Hemel (Grand Prix du jury au dernier Festival du Film de Femmes), que l’on pourrait traduire par «paradis» ou «ciel» en néerlandais, est aussi le prénom de la jeune femme dont nous allons suivre les pérégrinations. Car Hemel expérimente un mode de vie particulier : elle n’a que peu de scrupules à multiplier les partenaires sexuels, elle est parfaitement décomplexée sur le sujet, joueuse mais pas tendre. Le premier plan du film rappelle distinctement le Shame de Steve McQueen : Hemel, au réveil, est allongée et regarde autour d’elle, comme apaisée. Mais plutôt que de nous rejouer la comédie ronronnante de la culpabilité comme le faisait le réalisateur anglais, Sacha Polak choisit de nous conter une tranche de vie qui va peu à peu gagner en cohérence.
Une structure à épisodes
Car le film est divisé en épisodes, qui semblent à première vue n’avoir que peu de rapports entre eux, si ce n’est Hemel et une certaine tendance à vouloir traiter de sujets en rapport avec le sexe, de manière plus ou moins décalée : discussion sur l’hygiène, inversion des clichés sur l’homme et la femme, conversation avec une demoiselle encore vierge, comportements séducteurs, pratiques sexuelles.

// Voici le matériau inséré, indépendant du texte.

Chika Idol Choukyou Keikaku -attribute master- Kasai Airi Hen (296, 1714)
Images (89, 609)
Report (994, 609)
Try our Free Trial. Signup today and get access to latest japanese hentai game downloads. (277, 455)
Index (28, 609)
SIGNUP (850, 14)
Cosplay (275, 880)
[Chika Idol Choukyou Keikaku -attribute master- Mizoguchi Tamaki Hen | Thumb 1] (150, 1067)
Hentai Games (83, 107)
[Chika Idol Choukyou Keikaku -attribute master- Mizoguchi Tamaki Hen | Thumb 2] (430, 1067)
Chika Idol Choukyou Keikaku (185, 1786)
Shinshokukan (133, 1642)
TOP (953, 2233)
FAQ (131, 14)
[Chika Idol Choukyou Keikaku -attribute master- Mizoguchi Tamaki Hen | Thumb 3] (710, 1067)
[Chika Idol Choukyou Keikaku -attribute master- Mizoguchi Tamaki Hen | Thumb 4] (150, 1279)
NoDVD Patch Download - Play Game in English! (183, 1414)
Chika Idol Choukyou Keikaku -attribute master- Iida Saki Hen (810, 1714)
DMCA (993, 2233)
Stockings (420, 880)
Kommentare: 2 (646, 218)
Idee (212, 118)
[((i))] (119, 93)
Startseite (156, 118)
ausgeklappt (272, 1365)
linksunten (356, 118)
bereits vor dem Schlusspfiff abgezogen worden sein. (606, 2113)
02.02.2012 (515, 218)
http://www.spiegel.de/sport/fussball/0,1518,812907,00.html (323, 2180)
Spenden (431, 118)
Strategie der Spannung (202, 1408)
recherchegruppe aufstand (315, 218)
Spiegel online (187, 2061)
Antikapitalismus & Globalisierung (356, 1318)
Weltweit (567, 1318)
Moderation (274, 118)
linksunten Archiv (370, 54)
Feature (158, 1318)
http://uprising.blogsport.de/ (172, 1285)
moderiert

Le film s’amuse alors de la nature même de son sujet, tout en étant empreint de l’humeur provocatrice de son personnage principal. La mise en scène dynamique de ces épisodes, entre jump cut et plans-séquences, colle parfaitement au caractère mutin du personnage.
Mais quelque chose nous met vite la puce à l’oreille : ponctuellement, une ambiance semblable à celle d’un cocon ouaté, quelques flous artistiques et une musique cafardeuse nous laissent entrevoir que l’insouciance du personnage n’est qu’une façade. Le film semble partir sur une pente dangereuse d’autant plus que le récit, jusque-là d’une réjouissante liberté, commence à baliser son parcours. Hemel a un père, avec qui elle entretient une relation fusionnelle. La narration prend alors un tour psychologisant, où l’on apprend qu’Hemel n’a jamais connu sa mère, que le fait de donner si peu d’elle-même aux autres est source d’ennuis personnels, où l’on comprend qu’elle se verrait mieux dans une relation sérieuse avec un homme de l’âge de son père.
La relation au père
Et pourtant, la véritable réussite du film tient dans la dextérité avec laquelle cette mue opère, pour ne pas rester au stade du récit anecdotique, et gagner une cohérence qui vient rassembler les éléments épars du scénario. La relation d’Hemel à son père est décrite avec une belle finesse, entre non-dits et moments heureux, qui traduisent une étrangeté (le rapport sexué au père) et une souffrance sourde (l’impossibilité de pouvoir le posséder entièrement) qui questionnent la nature même de l’affection au sein du lien paternel. Par la force de l’incarnation et de la direction d’acteurs, Sacha Polak réussit à se sortir des lieux communs et à insuffler une véritable puissance émotionnelle au parcours de cette jeune femme qui se cherche. Sur un terrain aussi casse-gueule, on en connaît certains qui ont fait beaucoup moins bien.